Until the early 1980’s all instrumentation was home-made, using components from various other fields. Many of the misconceptions of the 1960 through the1980’s can be attributable to the poor instrumental controls then prevalent, particularly the poor control of outlet pressures.  In many ways, reproducible SFC started with the introduction of a hardware kit that converted a Model 1084 HPLC into an SFC, introduced by Hewlett Packard (now Agilent) in 1982. This instrument was crude by today’s standards. Its main contribution was a heated mechanical back pressure regulator (BPR) controlling the column outlet pressure, with large mechanical gauges unequivocally showing both the inlet and outlet pressures. Retention control rested entirely on the mobile phase composition. This instrument was withdrawn around 1984-5, when the Model 1090 HPLC was introduced which was incompatible with SFC.  Jasco introduced a SFC-SFE combined instrument in 1985. This instrument included the first electronic BPR, but did not perform dynamic compressibility compensation.

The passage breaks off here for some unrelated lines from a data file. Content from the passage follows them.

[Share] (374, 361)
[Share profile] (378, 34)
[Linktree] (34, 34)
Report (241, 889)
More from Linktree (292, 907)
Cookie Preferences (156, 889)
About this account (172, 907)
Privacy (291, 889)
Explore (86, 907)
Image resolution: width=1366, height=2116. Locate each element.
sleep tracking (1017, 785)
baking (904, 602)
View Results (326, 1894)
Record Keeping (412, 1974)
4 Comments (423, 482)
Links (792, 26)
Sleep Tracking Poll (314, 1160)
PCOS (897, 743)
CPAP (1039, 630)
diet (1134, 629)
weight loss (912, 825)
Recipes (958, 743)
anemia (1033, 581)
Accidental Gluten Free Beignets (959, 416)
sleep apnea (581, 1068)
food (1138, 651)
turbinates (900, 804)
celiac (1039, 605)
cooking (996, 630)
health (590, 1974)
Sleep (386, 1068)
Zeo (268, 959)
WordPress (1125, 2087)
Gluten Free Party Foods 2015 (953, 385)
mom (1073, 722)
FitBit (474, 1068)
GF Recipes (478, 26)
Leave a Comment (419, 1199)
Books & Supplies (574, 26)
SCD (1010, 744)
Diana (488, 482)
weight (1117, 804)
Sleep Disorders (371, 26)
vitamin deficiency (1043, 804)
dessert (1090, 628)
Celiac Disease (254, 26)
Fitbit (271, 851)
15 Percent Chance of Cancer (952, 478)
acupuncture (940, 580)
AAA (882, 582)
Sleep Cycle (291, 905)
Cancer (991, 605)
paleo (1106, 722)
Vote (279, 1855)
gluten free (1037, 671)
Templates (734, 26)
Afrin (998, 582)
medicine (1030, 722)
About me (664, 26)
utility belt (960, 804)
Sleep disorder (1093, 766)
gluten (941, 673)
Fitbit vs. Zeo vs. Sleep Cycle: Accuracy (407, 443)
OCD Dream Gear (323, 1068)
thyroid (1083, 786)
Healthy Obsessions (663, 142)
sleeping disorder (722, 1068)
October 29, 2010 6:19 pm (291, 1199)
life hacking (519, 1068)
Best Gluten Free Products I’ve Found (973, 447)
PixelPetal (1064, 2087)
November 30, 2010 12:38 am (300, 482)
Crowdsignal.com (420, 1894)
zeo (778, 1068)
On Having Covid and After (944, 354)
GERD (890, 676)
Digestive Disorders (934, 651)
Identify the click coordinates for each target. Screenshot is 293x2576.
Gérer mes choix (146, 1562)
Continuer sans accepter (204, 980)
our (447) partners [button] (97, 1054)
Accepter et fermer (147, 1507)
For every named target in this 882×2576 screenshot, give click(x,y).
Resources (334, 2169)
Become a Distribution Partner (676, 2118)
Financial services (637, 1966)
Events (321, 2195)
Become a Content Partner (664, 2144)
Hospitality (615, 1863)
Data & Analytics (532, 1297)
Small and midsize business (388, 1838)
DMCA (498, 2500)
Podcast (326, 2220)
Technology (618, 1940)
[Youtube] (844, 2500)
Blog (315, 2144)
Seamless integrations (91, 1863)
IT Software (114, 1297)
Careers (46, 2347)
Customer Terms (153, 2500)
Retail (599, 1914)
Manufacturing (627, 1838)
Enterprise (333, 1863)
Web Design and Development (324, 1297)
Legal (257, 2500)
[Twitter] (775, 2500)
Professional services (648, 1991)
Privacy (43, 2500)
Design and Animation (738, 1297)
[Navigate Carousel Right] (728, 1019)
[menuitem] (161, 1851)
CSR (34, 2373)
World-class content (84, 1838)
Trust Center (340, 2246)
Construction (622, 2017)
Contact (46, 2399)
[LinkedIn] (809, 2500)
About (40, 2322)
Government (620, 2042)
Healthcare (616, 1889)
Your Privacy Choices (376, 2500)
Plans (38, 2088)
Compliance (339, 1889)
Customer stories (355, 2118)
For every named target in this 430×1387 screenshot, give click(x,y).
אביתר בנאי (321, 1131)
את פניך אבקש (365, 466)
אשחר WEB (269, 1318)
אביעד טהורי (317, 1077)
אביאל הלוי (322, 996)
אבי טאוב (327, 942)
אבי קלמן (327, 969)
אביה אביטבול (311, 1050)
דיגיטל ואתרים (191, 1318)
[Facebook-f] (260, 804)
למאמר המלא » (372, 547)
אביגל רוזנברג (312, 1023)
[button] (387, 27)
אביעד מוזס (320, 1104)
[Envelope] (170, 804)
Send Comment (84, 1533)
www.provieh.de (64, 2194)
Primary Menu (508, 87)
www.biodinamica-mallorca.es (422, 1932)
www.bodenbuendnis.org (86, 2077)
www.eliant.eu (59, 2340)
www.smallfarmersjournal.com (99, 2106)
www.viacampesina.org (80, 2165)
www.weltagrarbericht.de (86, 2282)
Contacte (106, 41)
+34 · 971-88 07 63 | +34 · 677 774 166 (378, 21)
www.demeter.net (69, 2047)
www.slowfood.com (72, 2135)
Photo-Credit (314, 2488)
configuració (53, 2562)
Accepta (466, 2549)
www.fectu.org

By the early 1990’s capillary SFC had been grossly oversold, particularly for the separation of much more polar solutes. This poisoned the well for about ten years where many regarded SFC as “science fiction chromatography”. Fortunately the clear superiority of packed column SFC over HPLC for chiral analysis was obvious and, just sustained the small start-up manufacturers through this period. It is something of a miracle that SFC exists at all today. The development of reliable semi-preparative SFC, particularly for chiral separations, probably is the reason we now have two of the largest instrument companies involved, as most chromatographers who have tried semi-preparative SFC are easily convinced it is far superior to HPLC.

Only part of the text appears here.